» **Objectives**
• A. In the article about the humanoid robot at the Tokyo department store, what was Aiko Chihira wearing while she worked in customer service?
• B. Continue the article about the humanoid robot at the Tokyo department store, starting after its last sentence.

» **Document text**
----
Shoppers view and take photographs of humanoid robot "Chihira" at the information reception desk of Mitsukoshi department store in Tokyo.
Chris McGrath
Getty Images
Shoppers view and take photographs of humanoid robot "Chihira" at the information reception desk of Mitsukoshi department store in Tokyo.

The latest robot sensation in Japan is so lifelike that when she was on the floor of a Tokyo department store recently, she was confused for a human being. The new humanoid's name is Aiko Chihira, and she was working in customer service, clad in a traditional silk kimono.

"She's 165 centimeters [5 feet 5 inches] tall ... and she's supposed to be 32 years old," Hitoshi Tokuda says. He's Toshiba Corp.'s head of new business development, who led the making of Chihira with a team of programmers.
----
Target position rows
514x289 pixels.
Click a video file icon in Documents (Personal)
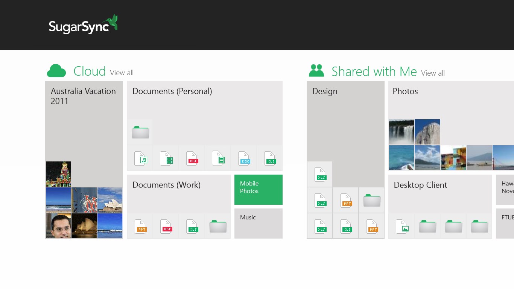click(166, 158)
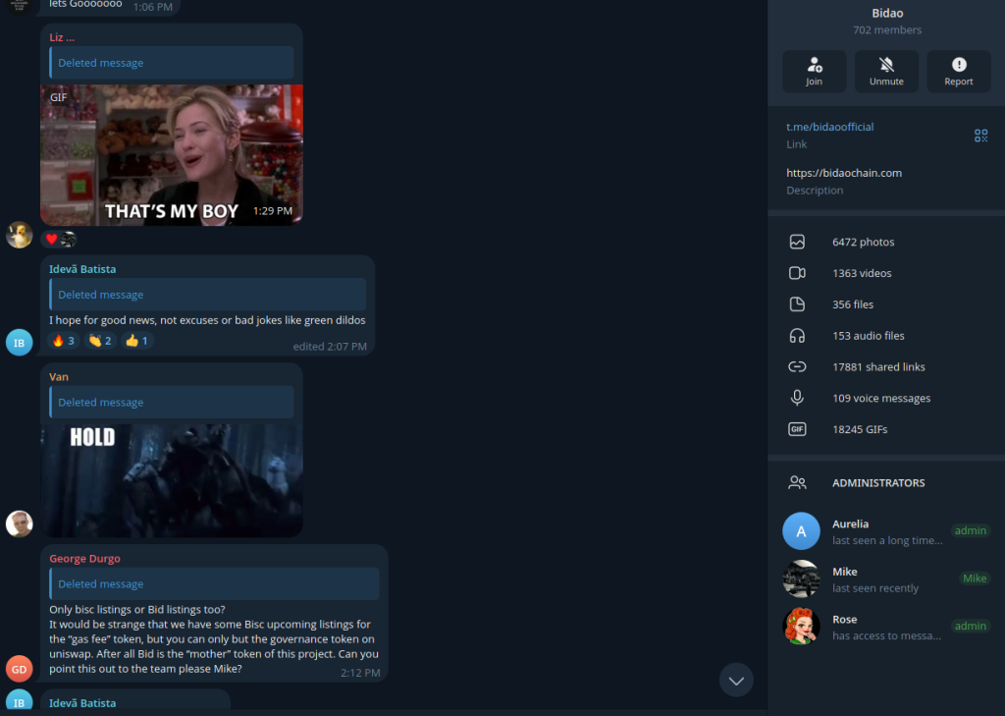Viewport: 1005px width, 716px height.
Task: View the 17881 shared links
Action: 886,367
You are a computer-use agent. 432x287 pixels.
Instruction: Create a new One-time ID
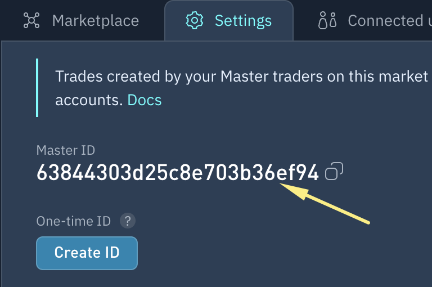[x=87, y=253]
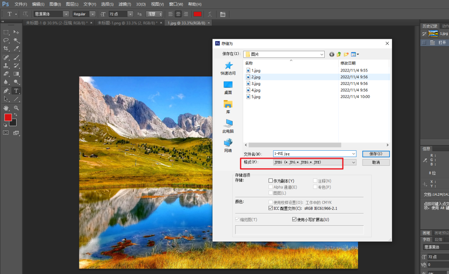Click the red text color swatch in options bar

tap(197, 14)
----
» **Expected results**
• A. A traditional silk kimono.

• B.
"Her movement is done by 30-times-per-second data [transfers]," he says, and she's powered by 43 motors. So Chihira's movements — like bowing or blinking — look subtle, and her silicone body looks more wax figure than R2-D2.

Even in Japan, where new releases of robots are common, she was a surprise for customers like Masayuki Yamamoto.

"It's stunning, seriously I never expected this would be real," Yamamoto says. "I thought, why on earth are all these people taking a picture of a receptionist? I looked at her carefully and I realized it was a robot."

When NPR visited Chihira, she fooled more than a few folks into thinking she's real.

That trick of getting a robot to look human, without winding up in the uncanny valley that scares children, is a difficult balance for designers. Toshiba's Tokuda says it was his team's biggest challenge.

"Eighty percent humanlike is very scary. So it has to be 90 percent or close, or very close to perfect," Tokuda says.

Chihira's lifelike enough to be a hit, drawing people like Chiho Gomi who showed up not to shop, but to see the android.

"Of course I feel more comfortable with real people, but she's interesting," Gomi says.

All the interest in Chihira has Toshiba planning to give her some sisters. The Japanese birth rate for humans may be dropping, but this is still fertile ground for making robots.

Chie Kobayashi contributed to this story.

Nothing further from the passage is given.